One excellent business-focused podcast I regularly listen to is the SeanWes Podcast. They have two excellent episodes that talk about this topic exactly. I recommend giving them a listen so that you understand the points I’m trying to make:
And that is why I don’t offer discount codes or promotional pricing. The website design and development industry already suffers from what I described above, as well as the onslaught of do-it-yourself-for-cheap services like Squarespace and Wix. Prospects simply don’t respect the web design industry enough and expect to get a website with Amazon.com type functionality for $500.
Let’s say that during the discovery process with you as a client I figure — based on the scope we’ve uncovered — that your desired website solution may cost $20,000. But then I say something like, “But you know, I will do it for $4,000 if you sign today.”

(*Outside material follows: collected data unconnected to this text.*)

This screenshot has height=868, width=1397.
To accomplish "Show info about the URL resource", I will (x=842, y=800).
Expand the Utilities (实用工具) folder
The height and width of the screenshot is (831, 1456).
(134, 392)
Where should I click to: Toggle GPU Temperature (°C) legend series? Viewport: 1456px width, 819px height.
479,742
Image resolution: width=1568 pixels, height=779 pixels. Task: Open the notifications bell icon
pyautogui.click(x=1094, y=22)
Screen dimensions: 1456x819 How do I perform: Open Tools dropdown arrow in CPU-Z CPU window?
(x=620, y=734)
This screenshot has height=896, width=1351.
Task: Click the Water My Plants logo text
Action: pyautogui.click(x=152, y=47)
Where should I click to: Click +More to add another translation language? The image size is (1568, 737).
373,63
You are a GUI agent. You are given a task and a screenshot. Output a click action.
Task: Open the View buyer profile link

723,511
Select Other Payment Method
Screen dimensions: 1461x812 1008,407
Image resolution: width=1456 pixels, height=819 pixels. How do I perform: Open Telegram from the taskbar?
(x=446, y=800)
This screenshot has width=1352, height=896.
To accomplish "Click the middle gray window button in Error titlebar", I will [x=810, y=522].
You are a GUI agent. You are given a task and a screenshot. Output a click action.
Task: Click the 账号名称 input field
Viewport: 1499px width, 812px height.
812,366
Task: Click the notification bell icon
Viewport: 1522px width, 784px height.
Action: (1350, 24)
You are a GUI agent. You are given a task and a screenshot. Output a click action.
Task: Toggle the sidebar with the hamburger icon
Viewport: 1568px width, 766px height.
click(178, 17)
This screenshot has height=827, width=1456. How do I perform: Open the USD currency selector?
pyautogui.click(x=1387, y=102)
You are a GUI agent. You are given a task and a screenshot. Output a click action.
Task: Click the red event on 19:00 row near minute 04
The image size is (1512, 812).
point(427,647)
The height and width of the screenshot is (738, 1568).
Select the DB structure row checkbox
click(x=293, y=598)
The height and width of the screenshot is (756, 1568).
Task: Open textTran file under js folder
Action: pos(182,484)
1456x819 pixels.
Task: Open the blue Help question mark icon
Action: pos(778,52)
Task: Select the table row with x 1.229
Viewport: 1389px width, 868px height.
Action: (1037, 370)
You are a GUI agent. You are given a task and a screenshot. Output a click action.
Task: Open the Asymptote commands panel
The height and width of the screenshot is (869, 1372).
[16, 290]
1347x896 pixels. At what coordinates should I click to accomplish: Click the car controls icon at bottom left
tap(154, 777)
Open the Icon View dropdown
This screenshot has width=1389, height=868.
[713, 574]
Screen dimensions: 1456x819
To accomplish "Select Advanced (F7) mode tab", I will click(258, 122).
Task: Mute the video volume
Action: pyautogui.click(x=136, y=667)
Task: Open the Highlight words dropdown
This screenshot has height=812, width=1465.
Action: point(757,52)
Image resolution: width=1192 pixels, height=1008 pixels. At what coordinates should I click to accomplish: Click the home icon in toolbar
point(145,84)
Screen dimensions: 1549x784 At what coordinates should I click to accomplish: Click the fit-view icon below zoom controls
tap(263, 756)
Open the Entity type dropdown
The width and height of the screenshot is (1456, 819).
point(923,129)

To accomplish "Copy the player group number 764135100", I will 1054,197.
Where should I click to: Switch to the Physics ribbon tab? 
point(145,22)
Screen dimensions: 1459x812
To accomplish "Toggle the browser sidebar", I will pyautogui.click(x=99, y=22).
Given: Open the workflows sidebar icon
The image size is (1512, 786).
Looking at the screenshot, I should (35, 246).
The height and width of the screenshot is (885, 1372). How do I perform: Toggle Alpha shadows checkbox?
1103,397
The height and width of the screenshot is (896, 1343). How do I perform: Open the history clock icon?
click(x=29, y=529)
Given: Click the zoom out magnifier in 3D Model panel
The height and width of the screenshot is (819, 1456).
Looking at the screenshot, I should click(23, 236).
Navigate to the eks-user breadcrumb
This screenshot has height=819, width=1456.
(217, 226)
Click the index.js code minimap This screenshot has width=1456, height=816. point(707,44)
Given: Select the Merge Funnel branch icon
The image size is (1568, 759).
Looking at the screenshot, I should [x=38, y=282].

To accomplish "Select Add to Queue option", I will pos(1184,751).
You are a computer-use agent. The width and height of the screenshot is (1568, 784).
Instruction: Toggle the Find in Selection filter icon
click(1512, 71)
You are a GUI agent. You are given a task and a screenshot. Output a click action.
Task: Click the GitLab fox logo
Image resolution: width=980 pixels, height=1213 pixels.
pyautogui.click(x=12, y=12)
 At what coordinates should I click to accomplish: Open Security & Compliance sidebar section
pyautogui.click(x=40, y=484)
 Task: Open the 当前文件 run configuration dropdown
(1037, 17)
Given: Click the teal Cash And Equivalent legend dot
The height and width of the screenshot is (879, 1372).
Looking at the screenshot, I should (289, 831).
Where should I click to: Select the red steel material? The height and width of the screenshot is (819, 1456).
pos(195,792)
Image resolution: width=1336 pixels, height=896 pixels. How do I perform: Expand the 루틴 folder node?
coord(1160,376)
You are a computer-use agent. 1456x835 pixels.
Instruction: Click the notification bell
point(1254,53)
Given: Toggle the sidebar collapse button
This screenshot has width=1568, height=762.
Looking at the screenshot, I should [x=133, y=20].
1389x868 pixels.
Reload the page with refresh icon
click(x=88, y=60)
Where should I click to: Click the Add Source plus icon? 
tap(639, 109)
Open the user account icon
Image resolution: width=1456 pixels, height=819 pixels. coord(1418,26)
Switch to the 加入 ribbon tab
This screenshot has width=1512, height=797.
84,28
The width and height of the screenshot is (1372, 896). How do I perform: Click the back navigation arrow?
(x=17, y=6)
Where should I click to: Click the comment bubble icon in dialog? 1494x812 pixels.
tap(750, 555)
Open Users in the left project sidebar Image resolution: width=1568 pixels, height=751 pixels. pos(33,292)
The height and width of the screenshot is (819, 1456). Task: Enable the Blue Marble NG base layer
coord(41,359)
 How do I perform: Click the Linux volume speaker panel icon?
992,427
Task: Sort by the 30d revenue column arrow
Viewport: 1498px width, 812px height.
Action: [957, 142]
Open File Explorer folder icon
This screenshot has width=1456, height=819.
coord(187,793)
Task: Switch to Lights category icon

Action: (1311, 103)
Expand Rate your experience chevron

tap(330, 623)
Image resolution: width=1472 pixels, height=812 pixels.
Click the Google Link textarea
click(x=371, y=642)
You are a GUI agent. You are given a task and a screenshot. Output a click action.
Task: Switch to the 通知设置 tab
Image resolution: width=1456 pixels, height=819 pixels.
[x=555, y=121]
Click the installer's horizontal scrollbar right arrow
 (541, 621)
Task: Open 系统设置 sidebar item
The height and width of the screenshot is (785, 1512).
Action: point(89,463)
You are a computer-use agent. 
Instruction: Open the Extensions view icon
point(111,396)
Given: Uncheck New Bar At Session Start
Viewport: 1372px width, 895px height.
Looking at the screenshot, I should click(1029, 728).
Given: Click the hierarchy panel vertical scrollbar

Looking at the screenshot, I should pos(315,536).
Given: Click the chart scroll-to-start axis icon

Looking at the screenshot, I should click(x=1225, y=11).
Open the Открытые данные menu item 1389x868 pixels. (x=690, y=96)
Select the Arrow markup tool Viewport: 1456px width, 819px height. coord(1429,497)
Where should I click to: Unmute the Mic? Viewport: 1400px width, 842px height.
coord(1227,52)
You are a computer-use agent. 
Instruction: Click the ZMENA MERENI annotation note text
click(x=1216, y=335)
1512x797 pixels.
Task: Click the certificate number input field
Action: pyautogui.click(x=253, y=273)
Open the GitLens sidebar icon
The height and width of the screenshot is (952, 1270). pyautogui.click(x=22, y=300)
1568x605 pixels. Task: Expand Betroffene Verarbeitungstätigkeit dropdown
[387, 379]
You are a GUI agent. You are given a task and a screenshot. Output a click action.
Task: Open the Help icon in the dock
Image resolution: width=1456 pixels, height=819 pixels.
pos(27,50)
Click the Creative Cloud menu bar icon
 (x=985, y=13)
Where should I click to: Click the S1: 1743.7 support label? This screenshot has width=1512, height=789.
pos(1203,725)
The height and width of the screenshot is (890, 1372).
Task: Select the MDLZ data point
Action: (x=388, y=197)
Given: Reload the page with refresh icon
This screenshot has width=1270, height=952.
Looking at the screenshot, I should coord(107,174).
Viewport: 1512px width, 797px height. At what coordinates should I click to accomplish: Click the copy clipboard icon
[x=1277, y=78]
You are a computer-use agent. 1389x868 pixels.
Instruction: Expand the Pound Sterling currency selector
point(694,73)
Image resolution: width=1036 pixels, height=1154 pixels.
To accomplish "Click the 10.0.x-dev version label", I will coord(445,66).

What have I done? I have cheapened not only myself, but my entire industry. Sure, it’s great for you and you’re getting one heck of a deal and you may run out and tell your colleagues about the huge discount possible for a website solution. And that’s the problem.
When’s the last time you had a flooded basement after a storm and the emergency plumber showed up at midnight, quoted the repair to you but then said, “You know what, just buy me a beer the next time I see you.” Unless that plumber was your friend or your father, he’s doing himself no favors.
That all said, there are times I do work for less than my normal fee. And by less I mean free. I have delivered several website solutions for non-profit businesses for free. I go though the same website project process, do the discovered and proposal phases, and deliver an estimated price. And then that price is reduced by 100%. I don’t do this often, and only do it for non-profit businesses that I have an interest in helping. When I do it, however, those clients see the full price they would have paid if they weren’t a non-profit so they fully understand the value they’re getting.